*Work to complete:* Your response should consist of the full data, set down exactly.

<<<<

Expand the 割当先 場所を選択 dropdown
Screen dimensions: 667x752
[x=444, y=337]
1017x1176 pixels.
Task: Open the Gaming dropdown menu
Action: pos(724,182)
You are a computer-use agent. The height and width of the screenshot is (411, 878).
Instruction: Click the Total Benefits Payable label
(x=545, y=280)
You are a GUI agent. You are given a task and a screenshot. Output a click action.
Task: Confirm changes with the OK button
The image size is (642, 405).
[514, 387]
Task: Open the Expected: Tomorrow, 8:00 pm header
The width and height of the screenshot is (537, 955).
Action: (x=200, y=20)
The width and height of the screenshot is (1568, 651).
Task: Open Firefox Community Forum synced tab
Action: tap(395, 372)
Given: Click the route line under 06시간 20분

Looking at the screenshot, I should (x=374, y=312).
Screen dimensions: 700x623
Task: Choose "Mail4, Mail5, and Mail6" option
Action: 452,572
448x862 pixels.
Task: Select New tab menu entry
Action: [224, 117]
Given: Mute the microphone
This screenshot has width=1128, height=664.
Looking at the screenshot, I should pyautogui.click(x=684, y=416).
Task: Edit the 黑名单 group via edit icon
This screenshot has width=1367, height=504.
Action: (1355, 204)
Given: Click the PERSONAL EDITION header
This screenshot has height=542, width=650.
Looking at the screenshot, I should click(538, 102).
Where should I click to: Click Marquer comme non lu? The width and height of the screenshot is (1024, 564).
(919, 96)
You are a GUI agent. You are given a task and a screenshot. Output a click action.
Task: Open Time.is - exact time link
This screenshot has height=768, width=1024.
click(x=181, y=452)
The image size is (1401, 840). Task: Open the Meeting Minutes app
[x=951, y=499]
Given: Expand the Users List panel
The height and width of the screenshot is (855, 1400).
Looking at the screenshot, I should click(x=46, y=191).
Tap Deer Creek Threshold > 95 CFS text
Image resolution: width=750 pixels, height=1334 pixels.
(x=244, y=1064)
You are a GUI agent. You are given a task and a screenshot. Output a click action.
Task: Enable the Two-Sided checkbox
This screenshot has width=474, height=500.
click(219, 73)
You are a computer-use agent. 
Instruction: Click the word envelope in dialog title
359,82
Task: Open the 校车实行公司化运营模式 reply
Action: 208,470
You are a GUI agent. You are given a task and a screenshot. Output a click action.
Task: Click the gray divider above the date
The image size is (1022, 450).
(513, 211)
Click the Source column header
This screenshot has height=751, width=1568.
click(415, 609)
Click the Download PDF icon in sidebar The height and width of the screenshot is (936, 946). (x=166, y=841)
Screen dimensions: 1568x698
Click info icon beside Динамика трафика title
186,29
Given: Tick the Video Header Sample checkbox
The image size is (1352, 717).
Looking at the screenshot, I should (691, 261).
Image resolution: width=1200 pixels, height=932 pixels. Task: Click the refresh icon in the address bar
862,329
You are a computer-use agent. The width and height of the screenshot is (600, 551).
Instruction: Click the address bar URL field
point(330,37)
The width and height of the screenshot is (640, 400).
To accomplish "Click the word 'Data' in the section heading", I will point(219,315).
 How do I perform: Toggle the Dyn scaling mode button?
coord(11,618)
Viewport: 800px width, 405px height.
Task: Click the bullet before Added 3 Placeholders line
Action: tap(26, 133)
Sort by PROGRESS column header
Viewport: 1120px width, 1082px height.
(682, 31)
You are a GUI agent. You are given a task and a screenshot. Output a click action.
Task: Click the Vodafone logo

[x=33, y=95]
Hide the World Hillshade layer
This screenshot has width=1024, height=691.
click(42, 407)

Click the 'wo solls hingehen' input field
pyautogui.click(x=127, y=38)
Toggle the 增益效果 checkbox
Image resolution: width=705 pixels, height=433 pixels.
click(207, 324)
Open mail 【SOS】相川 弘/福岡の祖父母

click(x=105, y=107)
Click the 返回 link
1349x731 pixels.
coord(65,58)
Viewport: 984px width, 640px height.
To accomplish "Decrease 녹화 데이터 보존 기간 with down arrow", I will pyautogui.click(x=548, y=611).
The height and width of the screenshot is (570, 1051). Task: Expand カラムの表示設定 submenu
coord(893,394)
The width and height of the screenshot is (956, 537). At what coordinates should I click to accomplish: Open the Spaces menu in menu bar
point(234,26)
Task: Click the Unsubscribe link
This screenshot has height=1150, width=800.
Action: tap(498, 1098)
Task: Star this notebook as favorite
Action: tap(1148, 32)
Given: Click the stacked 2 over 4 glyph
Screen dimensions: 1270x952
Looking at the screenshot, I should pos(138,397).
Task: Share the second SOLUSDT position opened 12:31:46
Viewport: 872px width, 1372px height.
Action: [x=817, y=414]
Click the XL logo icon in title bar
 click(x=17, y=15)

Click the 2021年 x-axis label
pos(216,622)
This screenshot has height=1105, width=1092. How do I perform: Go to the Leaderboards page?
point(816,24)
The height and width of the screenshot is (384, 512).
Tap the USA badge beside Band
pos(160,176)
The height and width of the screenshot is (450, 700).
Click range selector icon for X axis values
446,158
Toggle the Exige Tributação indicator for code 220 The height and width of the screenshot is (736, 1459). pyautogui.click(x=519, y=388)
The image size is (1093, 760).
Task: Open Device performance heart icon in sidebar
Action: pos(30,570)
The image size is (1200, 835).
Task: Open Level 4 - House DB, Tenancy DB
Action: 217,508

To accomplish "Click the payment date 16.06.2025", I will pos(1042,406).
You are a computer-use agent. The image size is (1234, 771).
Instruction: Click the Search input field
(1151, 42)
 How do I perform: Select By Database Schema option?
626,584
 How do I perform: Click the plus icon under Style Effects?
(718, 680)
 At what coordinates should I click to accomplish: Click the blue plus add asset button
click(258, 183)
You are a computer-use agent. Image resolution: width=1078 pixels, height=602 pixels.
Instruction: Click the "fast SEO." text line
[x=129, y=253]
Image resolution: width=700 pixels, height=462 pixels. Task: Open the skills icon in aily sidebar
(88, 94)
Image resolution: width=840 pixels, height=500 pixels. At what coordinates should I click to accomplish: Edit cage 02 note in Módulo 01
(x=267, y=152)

>>>>

*Task answer:*
Expand the 割当先 場所を選択 dropdown
Screen dimensions: 667x752
[x=444, y=337]
1017x1176 pixels.
Task: Open the Gaming dropdown menu
Action: pos(724,182)
You are a computer-use agent. The height and width of the screenshot is (411, 878).
Instruction: Click the Total Benefits Payable label
(x=545, y=280)
You are a GUI agent. You are given a task and a screenshot. Output a click action.
Task: Confirm changes with the OK button
The image size is (642, 405).
[514, 387]
Task: Open the Expected: Tomorrow, 8:00 pm header
The width and height of the screenshot is (537, 955).
Action: (x=200, y=20)
The width and height of the screenshot is (1568, 651).
Task: Open Firefox Community Forum synced tab
Action: tap(395, 372)
Given: Click the route line under 06시간 20분

Looking at the screenshot, I should (x=374, y=312).
Screen dimensions: 700x623
Task: Choose "Mail4, Mail5, and Mail6" option
Action: 452,572
448x862 pixels.
Task: Select New tab menu entry
Action: [224, 117]
Given: Mute the microphone
This screenshot has width=1128, height=664.
Looking at the screenshot, I should pyautogui.click(x=684, y=416).
Task: Edit the 黑名单 group via edit icon
This screenshot has width=1367, height=504.
Action: (1355, 204)
Given: Click the PERSONAL EDITION header
This screenshot has height=542, width=650.
Looking at the screenshot, I should click(538, 102).
Where should I click to: Click Marquer comme non lu? The width and height of the screenshot is (1024, 564).
(919, 96)
You are a GUI agent. You are given a task and a screenshot. Output a click action.
Task: Open Time.is - exact time link
This screenshot has height=768, width=1024.
click(x=181, y=452)
The image size is (1401, 840). Task: Open the Meeting Minutes app
[x=951, y=499]
Given: Expand the Users List panel
The height and width of the screenshot is (855, 1400).
Looking at the screenshot, I should click(x=46, y=191).
Tap Deer Creek Threshold > 95 CFS text
Image resolution: width=750 pixels, height=1334 pixels.
(x=244, y=1064)
You are a GUI agent. You are given a task and a screenshot. Output a click action.
Task: Enable the Two-Sided checkbox
This screenshot has width=474, height=500.
click(219, 73)
You are a computer-use agent. 
Instruction: Click the word envelope in dialog title
359,82
Task: Open the 校车实行公司化运营模式 reply
Action: 208,470
You are a GUI agent. You are given a task and a screenshot. Output a click action.
Task: Click the gray divider above the date
The image size is (1022, 450).
(513, 211)
Click the Source column header
This screenshot has height=751, width=1568.
click(415, 609)
Click the Download PDF icon in sidebar The height and width of the screenshot is (936, 946). (x=166, y=841)
Screen dimensions: 1568x698
Click info icon beside Динамика трафика title
186,29
Given: Tick the Video Header Sample checkbox
The image size is (1352, 717).
Looking at the screenshot, I should (691, 261).
Image resolution: width=1200 pixels, height=932 pixels. Task: Click the refresh icon in the address bar
862,329
You are a computer-use agent. The width and height of the screenshot is (600, 551).
Instruction: Click the address bar URL field
point(330,37)
The width and height of the screenshot is (640, 400).
To accomplish "Click the word 'Data' in the section heading", I will point(219,315).
 How do I perform: Toggle the Dyn scaling mode button?
coord(11,618)
Viewport: 800px width, 405px height.
Task: Click the bullet before Added 3 Placeholders line
Action: tap(26, 133)
Sort by PROGRESS column header
Viewport: 1120px width, 1082px height.
(682, 31)
You are a GUI agent. You are given a task and a screenshot. Output a click action.
Task: Click the Vodafone logo

[x=33, y=95]
Hide the World Hillshade layer
This screenshot has width=1024, height=691.
click(42, 407)

Click the 'wo solls hingehen' input field
pyautogui.click(x=127, y=38)
Toggle the 增益效果 checkbox
Image resolution: width=705 pixels, height=433 pixels.
click(207, 324)
Open mail 【SOS】相川 弘/福岡の祖父母

click(x=105, y=107)
Click the 返回 link
1349x731 pixels.
coord(65,58)
Viewport: 984px width, 640px height.
To accomplish "Decrease 녹화 데이터 보존 기간 with down arrow", I will pyautogui.click(x=548, y=611).
The height and width of the screenshot is (570, 1051). Task: Expand カラムの表示設定 submenu
coord(893,394)
The width and height of the screenshot is (956, 537). At what coordinates should I click to accomplish: Open the Spaces menu in menu bar
point(234,26)
Task: Click the Unsubscribe link
This screenshot has height=1150, width=800.
Action: tap(498, 1098)
Task: Star this notebook as favorite
Action: tap(1148, 32)
Given: Click the stacked 2 over 4 glyph
Screen dimensions: 1270x952
Looking at the screenshot, I should pos(138,397).
Task: Share the second SOLUSDT position opened 12:31:46
Viewport: 872px width, 1372px height.
Action: [x=817, y=414]
Click the XL logo icon in title bar
 click(x=17, y=15)

Click the 2021年 x-axis label
pos(216,622)
This screenshot has height=1105, width=1092. How do I perform: Go to the Leaderboards page?
point(816,24)
The height and width of the screenshot is (384, 512).
Tap the USA badge beside Band
pos(160,176)
The height and width of the screenshot is (450, 700).
Click range selector icon for X axis values
446,158
Toggle the Exige Tributação indicator for code 220 The height and width of the screenshot is (736, 1459). pyautogui.click(x=519, y=388)
The image size is (1093, 760).
Task: Open Device performance heart icon in sidebar
Action: pos(30,570)
The image size is (1200, 835).
Task: Open Level 4 - House DB, Tenancy DB
Action: 217,508

To accomplish "Click the payment date 16.06.2025", I will pos(1042,406).
You are a computer-use agent. The image size is (1234, 771).
Instruction: Click the Search input field
(1151, 42)
 How do I perform: Select By Database Schema option?
626,584
 How do I perform: Click the plus icon under Style Effects?
(718, 680)
 At what coordinates should I click to accomplish: Click the blue plus add asset button
click(258, 183)
You are a computer-use agent. Image resolution: width=1078 pixels, height=602 pixels.
Instruction: Click the "fast SEO." text line
[x=129, y=253]
Image resolution: width=700 pixels, height=462 pixels. Task: Open the skills icon in aily sidebar
(88, 94)
Image resolution: width=840 pixels, height=500 pixels. At what coordinates should I click to accomplish: Edit cage 02 note in Módulo 01
(x=267, y=152)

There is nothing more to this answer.